Set task:
Reproduce the forum post on forming a 3-member subcommittee from a 6-member committee word for word, from its first line to its last.

Text:

· · ·

I'm not Bunuel but I can try to explain.
Out of a 6-member committee, we are selecting 3 members for a subcommittee. Therefore for the 1st selection for this subcommittee we have a total of 6 different members to choose from. Then for the 2nd selection, we have 5 members to choose from, and then the 3rd selection we have 4 members to choose from. We don't distinguish the order that we make these selections since the members are not uniquely identifiable, so we have to make sure to remove any duplicate ways to select these 3 members. There is a couple ways you can conceptualize this:
Option 1: Use Combinations formula with [total # of selections]!/[total # of selection - # we are selecting]! * [# we are selecting]!
\(C\binom 3 6\) = \(\frac{6!}{(6−3)!3!}\)= 20
Option 2: Count out the total number of selections per each member and divide by the factorial of the # of members you are selecting
\(\frac{(6)(5)(4)}{3!}\)
SidJainGMAT wrote:
Bunuel wrote:
goodyear2013 wrote:
if a 3-member subcommittee is to be formed from a certain 6-member committee, how many different such subcommittee are possible?

· · ·

Data shown:
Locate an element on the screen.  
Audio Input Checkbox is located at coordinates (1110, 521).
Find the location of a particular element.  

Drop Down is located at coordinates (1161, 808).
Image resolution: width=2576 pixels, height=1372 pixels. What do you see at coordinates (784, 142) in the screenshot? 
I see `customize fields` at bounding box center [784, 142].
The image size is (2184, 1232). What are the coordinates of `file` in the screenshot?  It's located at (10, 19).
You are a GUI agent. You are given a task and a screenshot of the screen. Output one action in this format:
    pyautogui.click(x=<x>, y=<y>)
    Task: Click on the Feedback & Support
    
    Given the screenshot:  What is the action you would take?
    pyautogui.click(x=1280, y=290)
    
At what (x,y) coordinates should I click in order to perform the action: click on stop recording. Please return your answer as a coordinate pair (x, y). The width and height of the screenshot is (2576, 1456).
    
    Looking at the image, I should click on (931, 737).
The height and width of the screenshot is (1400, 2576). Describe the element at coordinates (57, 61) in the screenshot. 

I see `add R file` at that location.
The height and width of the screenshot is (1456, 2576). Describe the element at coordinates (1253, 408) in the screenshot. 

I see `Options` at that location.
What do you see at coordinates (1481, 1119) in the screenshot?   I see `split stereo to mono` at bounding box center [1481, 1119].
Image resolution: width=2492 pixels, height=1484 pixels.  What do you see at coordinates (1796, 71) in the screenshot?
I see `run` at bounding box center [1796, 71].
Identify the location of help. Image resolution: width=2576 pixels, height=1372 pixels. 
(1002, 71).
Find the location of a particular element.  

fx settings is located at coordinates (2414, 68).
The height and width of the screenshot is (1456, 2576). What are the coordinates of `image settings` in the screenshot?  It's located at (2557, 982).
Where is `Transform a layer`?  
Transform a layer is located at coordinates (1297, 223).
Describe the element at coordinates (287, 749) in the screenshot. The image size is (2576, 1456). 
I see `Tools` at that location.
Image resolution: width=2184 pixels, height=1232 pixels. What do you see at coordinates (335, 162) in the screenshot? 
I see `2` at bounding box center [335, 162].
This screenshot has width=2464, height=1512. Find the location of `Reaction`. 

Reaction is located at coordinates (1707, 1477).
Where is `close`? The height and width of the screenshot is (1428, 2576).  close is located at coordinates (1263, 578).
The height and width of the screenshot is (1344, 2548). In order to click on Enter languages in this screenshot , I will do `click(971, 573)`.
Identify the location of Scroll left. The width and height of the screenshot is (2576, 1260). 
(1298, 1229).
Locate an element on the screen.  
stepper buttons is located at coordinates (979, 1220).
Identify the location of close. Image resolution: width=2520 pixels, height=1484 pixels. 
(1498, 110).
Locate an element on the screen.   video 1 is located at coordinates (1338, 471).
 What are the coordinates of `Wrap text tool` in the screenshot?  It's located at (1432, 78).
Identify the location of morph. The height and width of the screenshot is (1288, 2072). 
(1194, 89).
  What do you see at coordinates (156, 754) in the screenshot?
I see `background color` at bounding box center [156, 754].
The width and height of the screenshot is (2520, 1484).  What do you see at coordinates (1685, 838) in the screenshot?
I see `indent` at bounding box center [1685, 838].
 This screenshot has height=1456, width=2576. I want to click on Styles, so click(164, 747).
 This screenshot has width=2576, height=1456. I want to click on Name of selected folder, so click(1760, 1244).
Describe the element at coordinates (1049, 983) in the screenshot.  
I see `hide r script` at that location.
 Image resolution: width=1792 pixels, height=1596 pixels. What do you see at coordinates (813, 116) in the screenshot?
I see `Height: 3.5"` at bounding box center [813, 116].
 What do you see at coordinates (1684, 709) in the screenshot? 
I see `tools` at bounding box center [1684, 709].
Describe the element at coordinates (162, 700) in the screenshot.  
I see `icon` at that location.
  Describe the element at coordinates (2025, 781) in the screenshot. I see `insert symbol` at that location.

· · ·

Result of this exercise:
I'm not Bunuel but I can try to explain.
Out of a 6-member committee, we are selecting 3 members for a subcommittee. Therefore for the 1st selection for this subcommittee we have a total of 6 different members to choose from. Then for the 2nd selection, we have 5 members to choose from, and then the 3rd selection we have 4 members to choose from. We don't distinguish the order that we make these selections since the members are not uniquely identifiable, so we have to make sure to remove any duplicate ways to select these 3 members. There is a couple ways you can conceptualize this:
Option 1: Use Combinations formula with [total # of selections]!/[total # of selection - # we are selecting]! * [# we are selecting]!
\(C\binom 3 6\) = \(\frac{6!}{(6−3)!3!}\)= 20
Option 2: Count out the total number of selections per each member and divide by the factorial of the # of members you are selecting
\(\frac{(6)(5)(4)}{3!}\)
SidJainGMAT wrote:
Bunuel wrote:
goodyear2013 wrote:
if a 3-member subcommittee is to be formed from a certain 6-member committee, how many different such subcommittee are possible?